Protokoll der Sitzung vom 10.11.2011

(Heiterkeit)

(Unterbrechung der Sitzung: 12.17 Uhr)

(Fortsetzung der Sitzung: 13.16 Uhr)

Meine Damen und Herren, ich eröffne den Nachmittagsteil der 45. Plenarsitzung! Bevor wir in die Tagesordnung einsteigen, begrüße ich ganz herzlich Schülerinnen und Schüler aus dem Beruflichen Gymnasium in Falkenberg. Seien Sie herzlich willkommen!

(Allgemeiner Beifall)

Ich bitte darum, dass der Parlamentarische Geschäftsführer der SPD dafür sorgt, dass der Schriftführer Sören Kosanke hier erscheint; denn wir haben eine namentliche Abstimmung, bei der seine Anwesenheit hilfreich wäre.

Ich rufe Tagesordnungspunkt 3 auf:

Zweites Gesetz zur Änderung des Verfassungsgerichtsgesetzes Brandenburg

Gesetzentwurf der Landesregierung

Drucksache 5/3350

2. Lesung

Beschlussempfehlung und Bericht des Hauptausschusses

Drucksache 5/4215

Die Aussprache wird mit dem Beitrag der CDU-Fraktion eröffnet. Der Abgeordnete Eichelbaum hat das Wort.

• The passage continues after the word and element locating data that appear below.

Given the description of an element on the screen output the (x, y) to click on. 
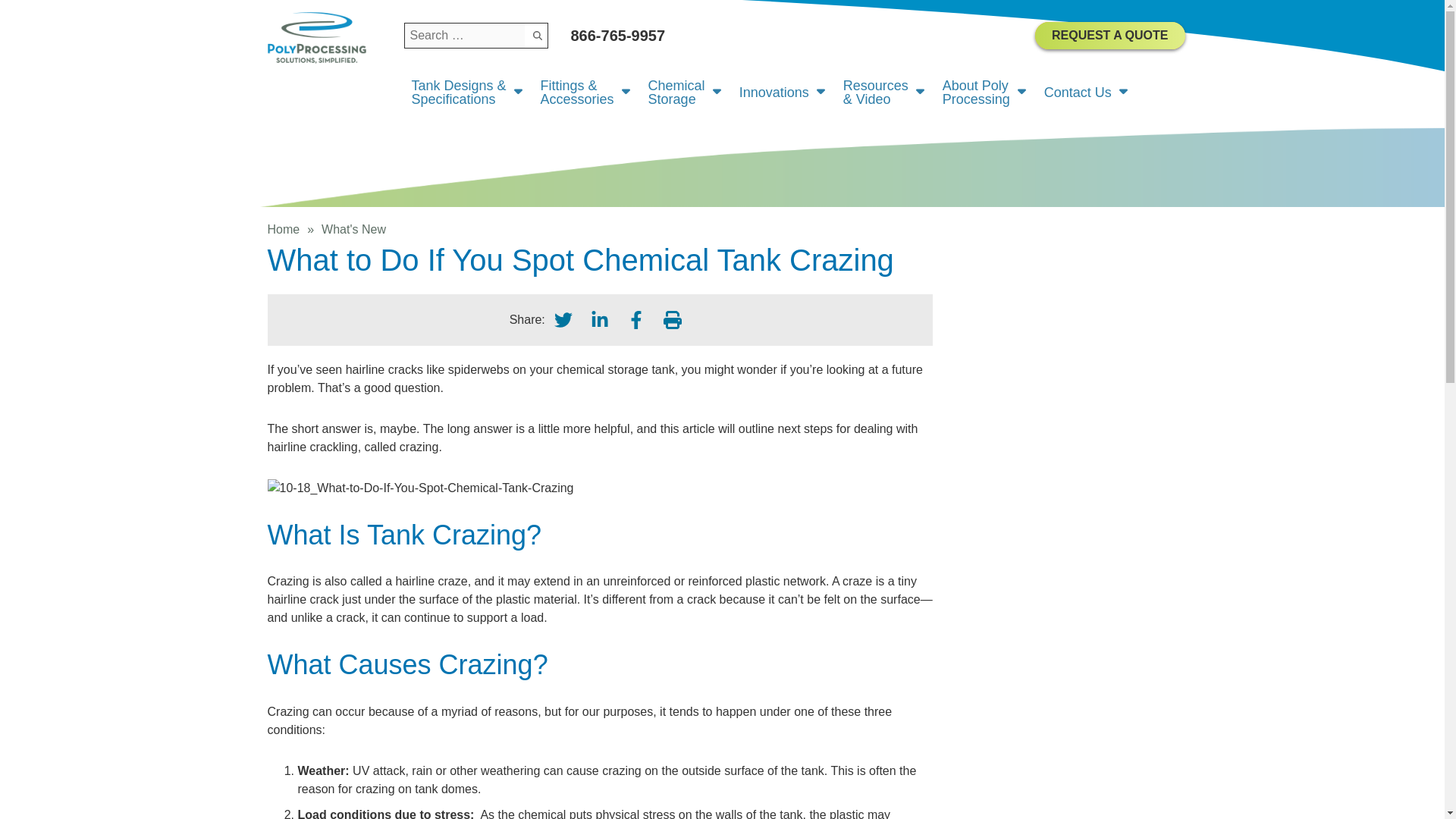
Share This Post on LinkedIn (598, 320)
866-765-9957 (790, 35)
Share This Post on Twitter (686, 92)
REQUEST A QUOTE (562, 320)
Poly Processing (1110, 35)
Print This Post (315, 37)
Share This Post on Facebook (671, 320)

Frau Präsidentin! Meine sehr geehrten Damen und Herren! Wir beraten heute die Novellierung des Landesverfassungsgerichtsgesetzes, das auch die Grundlage für die Arbeit unseres höchsten Gerichts in Brandenburg darstellt. Ich freue mich, dass heute auch der Präsident des Landesverfassungsgerichts, Herr Postier, der Debatte beiwohnt.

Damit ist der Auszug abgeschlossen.